Diosgenin is a key starting material for the synthesis of steroidal drugs, such as corticosteroids and sex hormones. While the primary commercial source of diosgenin is the tubers of Dioscorea spp., identifying alternative plant hosts capable of diosgenin biosynthesis could enhance its production. In this study, we present Solanum nigrum, a widely distributed species of the Solanum genus, as a novel platform for diosgenin production. S. nigrum naturally accumulates high concentrations of steroidal glycoalkaloids (SGAs) with a closed F-ring (spirostanol type) in green fruits and steroidal saponins (STSs) with an open F-ring (furostanol type) in leaves.
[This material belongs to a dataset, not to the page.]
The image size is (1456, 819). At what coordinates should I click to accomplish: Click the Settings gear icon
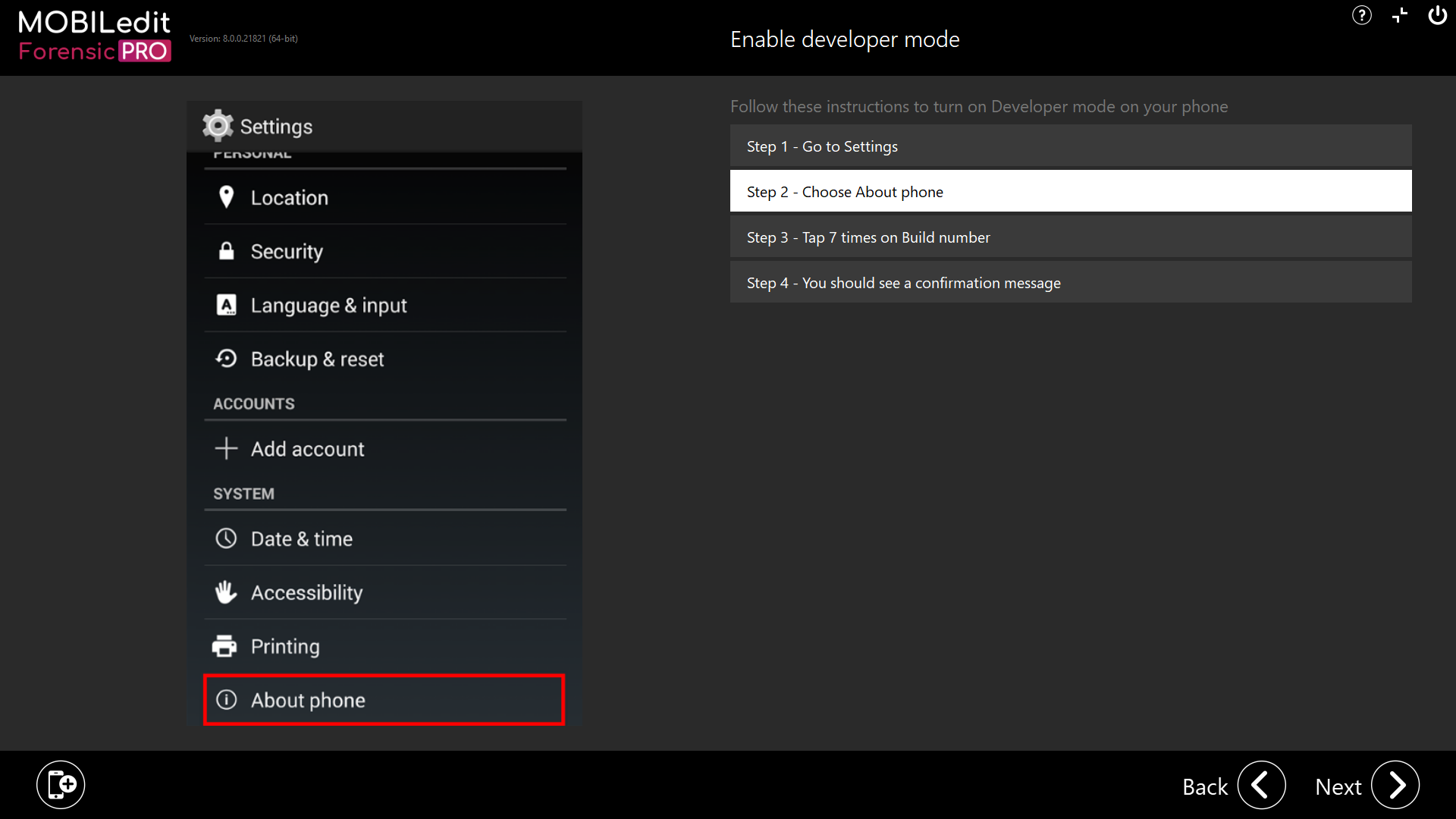point(218,126)
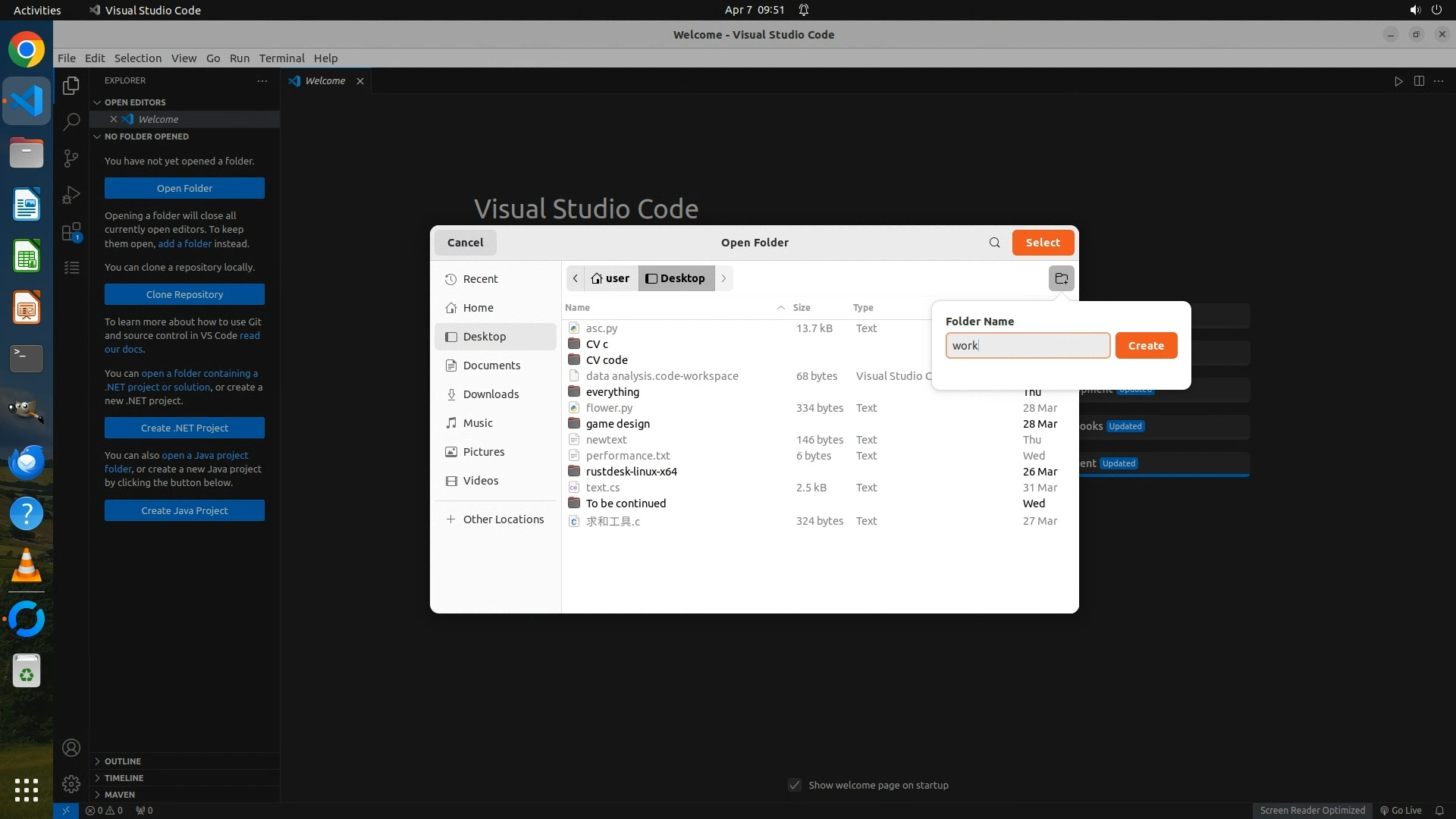Open the Search view in activity bar

pos(71,121)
Both classes originate from cholesterol and share the early oxidation steps, followed by specific reactions that redirect distinct metabolic fluxes. In SGAs, the CYP450 enzyme SnGAME4 oxidises C26-OH to an aldehyde, enabling subsequent transamination. In STSs, SnGAME25, a 3 beta-hydroxysteroid dehydrogenase/isomerase, initiates the reduction reactions at the C5 double bond. Disruption of these two genes shifted the metabolic profiles from the native SGAs and STSs toward furostanol-type proto-diosgenin glycosides. However, these open F-ring structures yield low diosgenin levels during acid hydrolysis. To overcome this limitation, we identified endogenous furostanol glycoside 26-O-beta-glucosidases and employed spontaneous fermentation to convert the furostanol structure to the spirostanol structure. Altogether, S. nigrum green fruits yielded diosgenin up to 1% of dry weight. In addition, we engineered S. nigrum to increase fruit number in combination with the SnGAME4 mutation. These results establish S. nigrum as a promising and scalable host for diosgenin production.